Saved data entries
--- --- ---
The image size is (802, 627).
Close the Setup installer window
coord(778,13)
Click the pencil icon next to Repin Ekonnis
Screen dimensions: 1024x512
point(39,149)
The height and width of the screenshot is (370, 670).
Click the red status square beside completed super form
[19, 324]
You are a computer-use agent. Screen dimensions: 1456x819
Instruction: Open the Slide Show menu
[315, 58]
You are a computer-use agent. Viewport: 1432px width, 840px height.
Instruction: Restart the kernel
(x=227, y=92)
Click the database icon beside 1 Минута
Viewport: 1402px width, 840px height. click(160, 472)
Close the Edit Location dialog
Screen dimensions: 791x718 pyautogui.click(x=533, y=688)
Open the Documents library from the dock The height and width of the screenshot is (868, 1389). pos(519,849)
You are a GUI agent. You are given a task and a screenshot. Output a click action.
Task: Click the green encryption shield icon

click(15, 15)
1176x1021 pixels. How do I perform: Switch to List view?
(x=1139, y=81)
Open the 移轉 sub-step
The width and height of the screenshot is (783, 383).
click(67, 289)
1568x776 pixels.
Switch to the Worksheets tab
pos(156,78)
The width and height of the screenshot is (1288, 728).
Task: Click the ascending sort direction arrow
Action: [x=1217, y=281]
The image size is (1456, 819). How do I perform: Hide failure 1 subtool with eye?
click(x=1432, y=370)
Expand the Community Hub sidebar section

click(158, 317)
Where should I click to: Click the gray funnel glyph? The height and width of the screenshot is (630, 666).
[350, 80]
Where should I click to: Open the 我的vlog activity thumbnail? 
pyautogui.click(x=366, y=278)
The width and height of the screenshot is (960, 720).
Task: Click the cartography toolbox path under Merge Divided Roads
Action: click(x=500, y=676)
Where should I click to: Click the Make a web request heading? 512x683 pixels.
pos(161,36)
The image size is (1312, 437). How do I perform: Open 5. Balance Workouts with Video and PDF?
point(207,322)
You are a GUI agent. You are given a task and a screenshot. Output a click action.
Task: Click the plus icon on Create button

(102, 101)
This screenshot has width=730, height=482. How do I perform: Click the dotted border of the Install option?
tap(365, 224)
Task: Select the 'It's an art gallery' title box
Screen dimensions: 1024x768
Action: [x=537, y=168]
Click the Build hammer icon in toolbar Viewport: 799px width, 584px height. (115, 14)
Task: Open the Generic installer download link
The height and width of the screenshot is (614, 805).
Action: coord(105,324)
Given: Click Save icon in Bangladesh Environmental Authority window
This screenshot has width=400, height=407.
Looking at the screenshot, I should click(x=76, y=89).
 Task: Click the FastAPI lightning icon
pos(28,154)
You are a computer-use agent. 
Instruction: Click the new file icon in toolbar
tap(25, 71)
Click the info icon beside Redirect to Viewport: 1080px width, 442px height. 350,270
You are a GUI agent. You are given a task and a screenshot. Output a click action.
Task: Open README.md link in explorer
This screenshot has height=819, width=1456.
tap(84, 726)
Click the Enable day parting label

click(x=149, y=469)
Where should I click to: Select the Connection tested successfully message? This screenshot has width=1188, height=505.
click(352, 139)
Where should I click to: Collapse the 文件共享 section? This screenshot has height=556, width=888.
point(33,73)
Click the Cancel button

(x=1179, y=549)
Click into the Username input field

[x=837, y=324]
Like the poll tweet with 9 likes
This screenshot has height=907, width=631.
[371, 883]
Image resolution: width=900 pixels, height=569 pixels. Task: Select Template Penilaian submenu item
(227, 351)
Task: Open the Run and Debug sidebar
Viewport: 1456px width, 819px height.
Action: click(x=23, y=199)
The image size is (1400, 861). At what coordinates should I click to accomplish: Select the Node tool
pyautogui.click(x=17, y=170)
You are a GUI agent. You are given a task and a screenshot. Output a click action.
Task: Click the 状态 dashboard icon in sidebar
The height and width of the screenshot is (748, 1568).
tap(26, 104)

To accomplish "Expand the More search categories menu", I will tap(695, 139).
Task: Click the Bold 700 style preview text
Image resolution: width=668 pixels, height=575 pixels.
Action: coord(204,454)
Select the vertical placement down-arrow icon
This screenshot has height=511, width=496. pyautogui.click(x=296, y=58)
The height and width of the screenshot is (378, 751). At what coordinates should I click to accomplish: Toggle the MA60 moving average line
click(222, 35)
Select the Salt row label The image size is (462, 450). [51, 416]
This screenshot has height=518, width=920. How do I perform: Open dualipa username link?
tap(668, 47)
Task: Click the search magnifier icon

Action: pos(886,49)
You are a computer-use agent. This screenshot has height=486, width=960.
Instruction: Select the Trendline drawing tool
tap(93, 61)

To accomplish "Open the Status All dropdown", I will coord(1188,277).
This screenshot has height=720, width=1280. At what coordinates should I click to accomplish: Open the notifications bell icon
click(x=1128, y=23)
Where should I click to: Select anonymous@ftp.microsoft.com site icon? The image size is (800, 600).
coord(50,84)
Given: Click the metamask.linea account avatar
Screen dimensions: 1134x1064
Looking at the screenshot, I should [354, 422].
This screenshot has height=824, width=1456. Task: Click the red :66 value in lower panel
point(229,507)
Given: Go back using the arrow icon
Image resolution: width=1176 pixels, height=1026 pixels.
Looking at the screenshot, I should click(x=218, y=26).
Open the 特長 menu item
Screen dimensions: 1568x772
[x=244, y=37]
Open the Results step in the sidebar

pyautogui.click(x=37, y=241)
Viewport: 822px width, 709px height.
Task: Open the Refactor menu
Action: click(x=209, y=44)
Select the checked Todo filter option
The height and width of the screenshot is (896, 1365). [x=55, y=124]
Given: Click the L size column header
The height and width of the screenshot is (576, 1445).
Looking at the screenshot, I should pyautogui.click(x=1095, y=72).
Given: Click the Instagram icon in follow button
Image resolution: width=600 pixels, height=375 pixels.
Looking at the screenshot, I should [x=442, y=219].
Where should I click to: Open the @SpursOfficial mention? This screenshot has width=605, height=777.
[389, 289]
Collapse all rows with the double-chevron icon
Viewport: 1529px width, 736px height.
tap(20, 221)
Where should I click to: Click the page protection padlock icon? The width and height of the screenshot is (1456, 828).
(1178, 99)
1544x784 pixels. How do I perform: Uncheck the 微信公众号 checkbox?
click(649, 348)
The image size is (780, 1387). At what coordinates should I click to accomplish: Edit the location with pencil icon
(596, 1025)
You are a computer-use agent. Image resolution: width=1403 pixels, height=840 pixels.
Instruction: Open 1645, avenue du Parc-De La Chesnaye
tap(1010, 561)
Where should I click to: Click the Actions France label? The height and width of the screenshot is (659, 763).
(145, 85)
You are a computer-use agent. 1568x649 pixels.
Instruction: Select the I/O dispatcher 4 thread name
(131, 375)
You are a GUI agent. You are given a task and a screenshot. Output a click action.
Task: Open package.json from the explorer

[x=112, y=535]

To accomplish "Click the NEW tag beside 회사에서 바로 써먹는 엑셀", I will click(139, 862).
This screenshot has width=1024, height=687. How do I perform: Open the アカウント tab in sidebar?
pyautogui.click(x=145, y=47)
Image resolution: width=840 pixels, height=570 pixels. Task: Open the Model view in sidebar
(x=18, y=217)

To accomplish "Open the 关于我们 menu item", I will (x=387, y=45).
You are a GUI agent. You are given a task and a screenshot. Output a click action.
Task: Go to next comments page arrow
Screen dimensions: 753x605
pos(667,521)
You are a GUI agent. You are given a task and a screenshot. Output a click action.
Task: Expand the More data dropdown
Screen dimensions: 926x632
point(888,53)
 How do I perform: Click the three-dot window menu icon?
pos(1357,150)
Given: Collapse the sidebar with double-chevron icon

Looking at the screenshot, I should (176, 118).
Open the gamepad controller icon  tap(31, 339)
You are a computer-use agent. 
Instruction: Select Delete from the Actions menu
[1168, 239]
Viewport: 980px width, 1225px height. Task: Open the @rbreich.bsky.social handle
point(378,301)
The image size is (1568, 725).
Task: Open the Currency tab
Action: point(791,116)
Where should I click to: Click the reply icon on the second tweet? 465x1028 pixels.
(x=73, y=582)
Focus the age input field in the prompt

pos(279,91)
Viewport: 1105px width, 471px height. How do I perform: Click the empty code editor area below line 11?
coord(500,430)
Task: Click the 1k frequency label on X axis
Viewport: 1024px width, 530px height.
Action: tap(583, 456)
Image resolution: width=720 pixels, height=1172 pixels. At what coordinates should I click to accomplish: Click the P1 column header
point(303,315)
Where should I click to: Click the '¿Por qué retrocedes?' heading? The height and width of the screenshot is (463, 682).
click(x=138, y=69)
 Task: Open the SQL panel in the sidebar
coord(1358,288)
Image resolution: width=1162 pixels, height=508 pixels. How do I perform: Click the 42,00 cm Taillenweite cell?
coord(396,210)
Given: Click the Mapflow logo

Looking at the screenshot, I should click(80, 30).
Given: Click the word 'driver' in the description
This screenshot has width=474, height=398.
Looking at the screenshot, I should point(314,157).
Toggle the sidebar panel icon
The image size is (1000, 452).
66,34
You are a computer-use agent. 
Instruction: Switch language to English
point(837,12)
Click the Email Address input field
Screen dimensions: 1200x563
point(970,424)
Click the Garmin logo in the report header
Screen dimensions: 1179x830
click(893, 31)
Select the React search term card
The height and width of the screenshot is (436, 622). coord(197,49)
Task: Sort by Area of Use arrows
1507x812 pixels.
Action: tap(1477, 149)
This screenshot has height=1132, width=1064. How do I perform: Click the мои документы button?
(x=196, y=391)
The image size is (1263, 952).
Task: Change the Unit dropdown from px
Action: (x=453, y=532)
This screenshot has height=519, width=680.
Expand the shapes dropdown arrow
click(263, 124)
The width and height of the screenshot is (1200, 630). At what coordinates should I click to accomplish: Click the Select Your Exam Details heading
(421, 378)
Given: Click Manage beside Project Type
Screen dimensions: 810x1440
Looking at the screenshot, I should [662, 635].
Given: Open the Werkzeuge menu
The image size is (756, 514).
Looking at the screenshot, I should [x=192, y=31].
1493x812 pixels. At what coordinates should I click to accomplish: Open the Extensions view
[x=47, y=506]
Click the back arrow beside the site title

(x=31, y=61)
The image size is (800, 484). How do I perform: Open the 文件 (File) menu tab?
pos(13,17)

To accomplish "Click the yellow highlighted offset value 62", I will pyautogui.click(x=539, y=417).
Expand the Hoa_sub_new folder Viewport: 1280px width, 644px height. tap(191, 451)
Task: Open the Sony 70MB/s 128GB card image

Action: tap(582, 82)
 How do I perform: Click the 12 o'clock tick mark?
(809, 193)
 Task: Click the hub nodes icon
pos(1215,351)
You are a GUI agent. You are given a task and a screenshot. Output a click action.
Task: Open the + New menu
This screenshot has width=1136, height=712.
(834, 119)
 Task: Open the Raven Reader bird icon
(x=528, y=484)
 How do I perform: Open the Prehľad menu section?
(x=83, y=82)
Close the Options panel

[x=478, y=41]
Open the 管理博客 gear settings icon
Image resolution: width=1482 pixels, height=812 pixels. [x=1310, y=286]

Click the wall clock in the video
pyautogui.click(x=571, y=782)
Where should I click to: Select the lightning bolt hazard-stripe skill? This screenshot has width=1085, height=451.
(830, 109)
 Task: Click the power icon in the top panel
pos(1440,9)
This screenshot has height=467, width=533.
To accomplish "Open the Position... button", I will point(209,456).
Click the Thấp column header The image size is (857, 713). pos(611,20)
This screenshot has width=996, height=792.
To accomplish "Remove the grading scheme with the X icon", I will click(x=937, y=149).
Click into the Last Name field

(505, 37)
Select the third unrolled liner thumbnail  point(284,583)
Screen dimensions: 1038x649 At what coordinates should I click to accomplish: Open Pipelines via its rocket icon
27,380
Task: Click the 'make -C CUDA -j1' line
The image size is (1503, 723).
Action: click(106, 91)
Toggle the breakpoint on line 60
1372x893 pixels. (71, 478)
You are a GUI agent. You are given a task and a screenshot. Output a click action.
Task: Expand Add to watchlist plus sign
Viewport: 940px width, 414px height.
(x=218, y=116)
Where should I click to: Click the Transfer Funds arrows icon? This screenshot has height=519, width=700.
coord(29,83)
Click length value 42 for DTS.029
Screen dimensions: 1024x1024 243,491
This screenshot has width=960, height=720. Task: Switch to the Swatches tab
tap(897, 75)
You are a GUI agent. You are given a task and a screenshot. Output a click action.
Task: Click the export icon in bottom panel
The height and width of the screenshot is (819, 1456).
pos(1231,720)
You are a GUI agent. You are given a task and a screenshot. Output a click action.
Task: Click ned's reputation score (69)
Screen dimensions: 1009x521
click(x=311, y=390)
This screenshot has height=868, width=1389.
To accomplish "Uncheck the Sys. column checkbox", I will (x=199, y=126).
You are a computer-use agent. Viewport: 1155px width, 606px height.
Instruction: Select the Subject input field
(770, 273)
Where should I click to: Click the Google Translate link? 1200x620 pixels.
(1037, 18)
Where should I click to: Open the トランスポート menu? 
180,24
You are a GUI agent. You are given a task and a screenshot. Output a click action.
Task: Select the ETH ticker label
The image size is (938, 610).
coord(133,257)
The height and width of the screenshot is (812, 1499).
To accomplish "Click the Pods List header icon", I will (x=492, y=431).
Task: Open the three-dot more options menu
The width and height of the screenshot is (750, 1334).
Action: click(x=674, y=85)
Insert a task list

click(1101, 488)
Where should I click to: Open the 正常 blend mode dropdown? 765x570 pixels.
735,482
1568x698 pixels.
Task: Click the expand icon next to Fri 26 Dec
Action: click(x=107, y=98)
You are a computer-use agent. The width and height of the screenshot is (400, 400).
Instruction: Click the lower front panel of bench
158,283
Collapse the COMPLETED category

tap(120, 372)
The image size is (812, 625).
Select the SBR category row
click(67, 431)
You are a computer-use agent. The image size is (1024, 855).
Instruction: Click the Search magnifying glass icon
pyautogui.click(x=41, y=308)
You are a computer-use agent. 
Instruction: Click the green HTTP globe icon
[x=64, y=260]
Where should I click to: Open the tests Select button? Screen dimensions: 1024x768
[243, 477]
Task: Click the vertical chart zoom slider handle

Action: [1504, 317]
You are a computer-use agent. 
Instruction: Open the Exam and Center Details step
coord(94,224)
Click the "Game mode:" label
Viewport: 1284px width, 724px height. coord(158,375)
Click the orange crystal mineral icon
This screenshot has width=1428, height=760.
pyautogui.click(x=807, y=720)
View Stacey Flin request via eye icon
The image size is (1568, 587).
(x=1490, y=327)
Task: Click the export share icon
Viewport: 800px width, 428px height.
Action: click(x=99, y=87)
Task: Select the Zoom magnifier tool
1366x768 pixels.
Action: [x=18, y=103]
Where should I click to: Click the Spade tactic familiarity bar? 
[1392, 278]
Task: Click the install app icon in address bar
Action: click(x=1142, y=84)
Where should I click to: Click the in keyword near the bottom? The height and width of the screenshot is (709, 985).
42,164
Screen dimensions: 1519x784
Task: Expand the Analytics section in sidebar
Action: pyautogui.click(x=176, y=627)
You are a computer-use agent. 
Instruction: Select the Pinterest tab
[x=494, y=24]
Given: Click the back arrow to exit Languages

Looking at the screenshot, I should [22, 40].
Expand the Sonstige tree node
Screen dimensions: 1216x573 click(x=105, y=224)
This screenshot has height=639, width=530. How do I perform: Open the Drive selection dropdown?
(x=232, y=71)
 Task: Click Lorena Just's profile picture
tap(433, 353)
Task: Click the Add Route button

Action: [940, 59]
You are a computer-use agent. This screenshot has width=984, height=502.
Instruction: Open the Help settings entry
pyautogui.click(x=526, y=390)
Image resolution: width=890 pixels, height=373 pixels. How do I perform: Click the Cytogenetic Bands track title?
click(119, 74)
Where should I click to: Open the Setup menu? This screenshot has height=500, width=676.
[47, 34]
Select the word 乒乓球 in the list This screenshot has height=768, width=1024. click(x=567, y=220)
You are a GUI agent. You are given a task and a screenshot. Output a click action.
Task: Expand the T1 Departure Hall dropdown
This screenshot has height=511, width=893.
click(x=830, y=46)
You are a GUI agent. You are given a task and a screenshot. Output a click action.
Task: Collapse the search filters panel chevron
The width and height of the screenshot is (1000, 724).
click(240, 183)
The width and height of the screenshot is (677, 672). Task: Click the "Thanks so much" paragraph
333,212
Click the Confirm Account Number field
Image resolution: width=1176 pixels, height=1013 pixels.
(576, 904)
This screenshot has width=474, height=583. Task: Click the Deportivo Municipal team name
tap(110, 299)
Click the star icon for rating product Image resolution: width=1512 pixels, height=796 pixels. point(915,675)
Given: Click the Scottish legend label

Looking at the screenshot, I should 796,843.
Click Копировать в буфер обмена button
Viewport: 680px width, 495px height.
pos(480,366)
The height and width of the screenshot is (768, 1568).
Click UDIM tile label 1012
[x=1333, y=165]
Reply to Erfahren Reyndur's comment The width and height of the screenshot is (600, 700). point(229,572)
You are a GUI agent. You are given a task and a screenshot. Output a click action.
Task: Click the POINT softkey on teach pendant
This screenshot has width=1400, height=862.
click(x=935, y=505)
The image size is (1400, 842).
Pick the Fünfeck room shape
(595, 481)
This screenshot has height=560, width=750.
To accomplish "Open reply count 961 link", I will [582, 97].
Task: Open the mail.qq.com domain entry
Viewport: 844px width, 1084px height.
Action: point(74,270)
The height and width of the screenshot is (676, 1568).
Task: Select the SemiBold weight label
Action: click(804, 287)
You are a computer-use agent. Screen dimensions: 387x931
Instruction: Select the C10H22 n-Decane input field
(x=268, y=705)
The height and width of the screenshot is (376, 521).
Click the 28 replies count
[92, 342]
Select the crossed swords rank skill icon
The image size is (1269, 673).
--- --- ---
GIVEN INSTRUCTION
Rewrite the records from the line with "Given: Open the Werkzeuge menu" to the line with "Click the Thấp", swapping "How do I perform" for "How can I do" and leaving everything else unchanged.

CORRECT RESPONSE
Given: Open the Werkzeuge menu
The image size is (756, 514).
Looking at the screenshot, I should [x=192, y=31].
1493x812 pixels. At what coordinates should I click to accomplish: Open the Extensions view
[x=47, y=506]
Click the back arrow beside the site title

(x=31, y=61)
The image size is (800, 484). How can I do: Open the 文件 (File) menu tab?
pos(13,17)

To accomplish "Click the yellow highlighted offset value 62", I will pyautogui.click(x=539, y=417).
Expand the Hoa_sub_new folder Viewport: 1280px width, 644px height. tap(191, 451)
Task: Open the Sony 70MB/s 128GB card image

Action: tap(582, 82)
 How can I do: Click the 12 o'clock tick mark?
(809, 193)
 Task: Click the hub nodes icon
pos(1215,351)
You are a GUI agent. You are given a task and a screenshot. Output a click action.
Task: Open the + New menu
This screenshot has width=1136, height=712.
(834, 119)
 Task: Open the Raven Reader bird icon
(x=528, y=484)
 How can I do: Open the Prehľad menu section?
(x=83, y=82)
Close the Options panel

[x=478, y=41]
Open the 管理博客 gear settings icon
Image resolution: width=1482 pixels, height=812 pixels. [x=1310, y=286]

Click the wall clock in the video
pyautogui.click(x=571, y=782)
Where should I click to: Select the lightning bolt hazard-stripe skill? This screenshot has width=1085, height=451.
(830, 109)
 Task: Click the power icon in the top panel
pos(1440,9)
This screenshot has height=467, width=533.
To accomplish "Open the Position... button", I will point(209,456).
Click the Thấp column header The image size is (857, 713). pos(611,20)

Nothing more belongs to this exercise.